DIMACS
DIMACS REU 2023

General Information

me
Student: Daniella Shomshonov
Office: CORE Room#420
School: Binghamton University
E-mail: dshomsh1@binghamton.edu
Project: ARID2 Mutations Drive Immune Escape in Melanoma

Project Description

This project aims to unravel the impact of ARID2 mutations on immune escape in melanoma. By elucidating the functional consequences of ARID2 loss and mutation and investigating the association with immune escape mechanisms, this research will provide valuable insights for advancing melanoma treatment strategies and improving patient outcomes.


Weekly Log

Week 1:
My first week I became familiarized with melanoma epidemiology and researched avaiable databses that contained melanoma mutation data. I also created my first presentation introducing my research goals.
Week 2:
After familiarizing myself with driver mutations in melananoma and the genes we will be studying my first task was to create a progam that collects data in an efficient way from cBioPortal where free data is available on mutations of melanoma patients. I created a program that specifically makes a tsv files with all the mutations of each patient as well as the oncogenic annotation of these mutations and the genetic subtype of the patients melanoma muatations. This program will help us collect data on gene mutations faster and more efficiently and prepare us for an easier stastistical analysis on the data.
Week 3:
I attended my first lab meeting, meeting all the other lab members working on other projects in cancer research. For this week we updated the code to make it repeatable for other melanoma case studies from other databases.
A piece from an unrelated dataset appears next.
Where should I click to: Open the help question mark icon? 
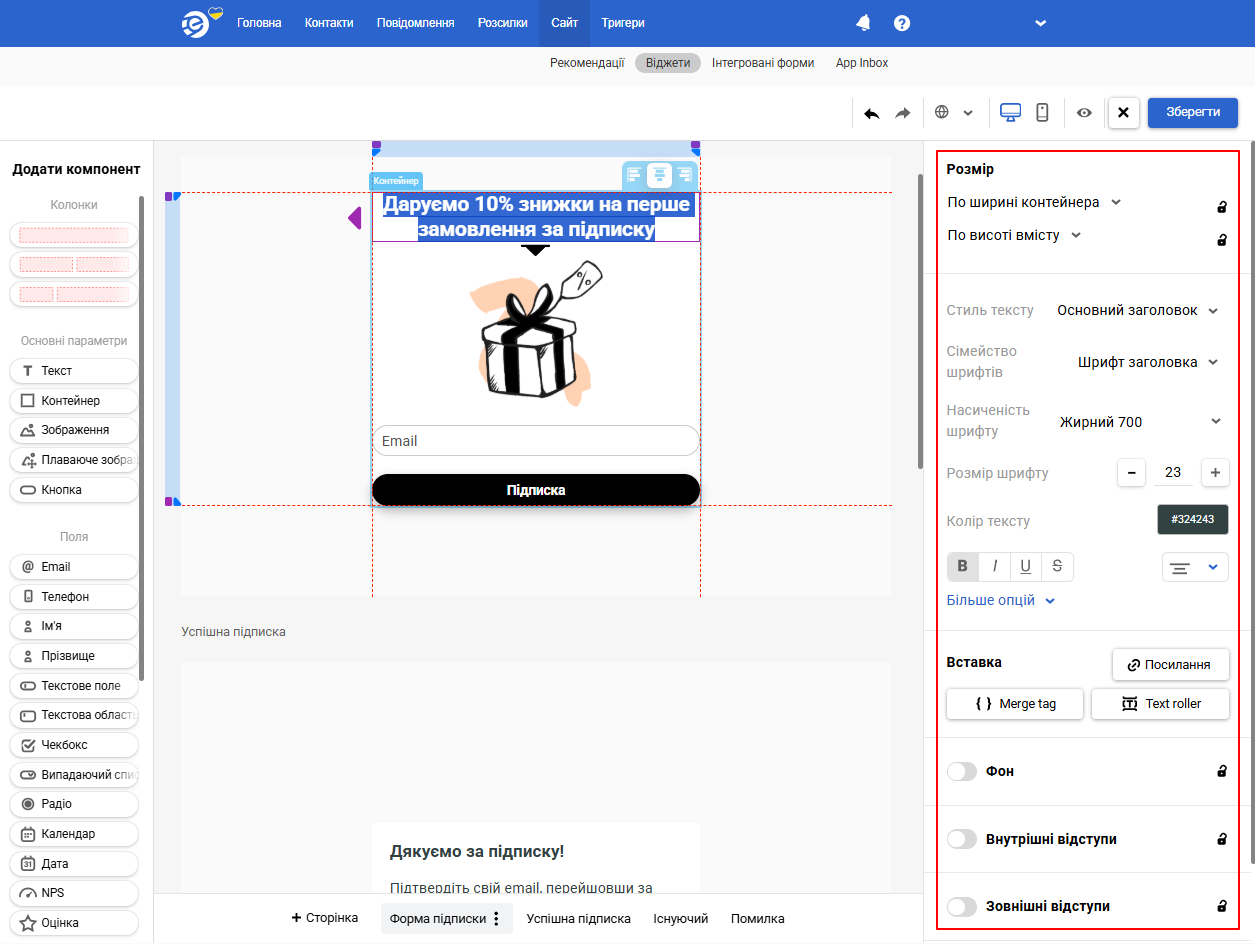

I also organized the code according to mutation status to make stastistical analysis easier.
Week 4:
This week we met with stastistical professionals at Rutgers to discuss how we should procede with our data. We decided to use Fisher's exact test on our data, which has finally been programmed to the exact format needed for analysis. We filtered out any mutations that were not significant for our study.
Week 5:
With the cbioportal data neaerly finalized I worked on finding other databses with avavilable melanoma mutation data for us to solidify our results with more samples. The best database I found was ICGC, Internation Cancer Gene Consortium, which had over 700 samples for us to study.
Week 6:
I built a web scraper with selenium to scrape the ICGC database of over 150 mutations that we are interested in from BRAF, NF1, RAS, and ARID2 genes. The code took a long time to create and run through all these mutations but it collected all the data in a readabel format for us to study further.
Week 7:
We found an error with the cBioPortal data when applying fischers exact test. I found that there were not enough Triple WT samples but was able to fix the issue and we completely finalized the cbioportal data and are now working on fischers exact test and on studying mrna expressions from heatmaps.
Week 8:
This week was final presentations so I gathered all my code and data and created results. I created two bar graphs in Prism to show the distribution of ARID2 mutations across other melanoma associated mutations. I then worked on the rest of my presentation while finalizing my results.
Week 9:
This week my mentor was focused on teaching me how to write a good reserach paper. I gathered all the resources throughout the summer that taught me about melanoma mutations and epidemiology and used them as references. This week I completed all my REU goals!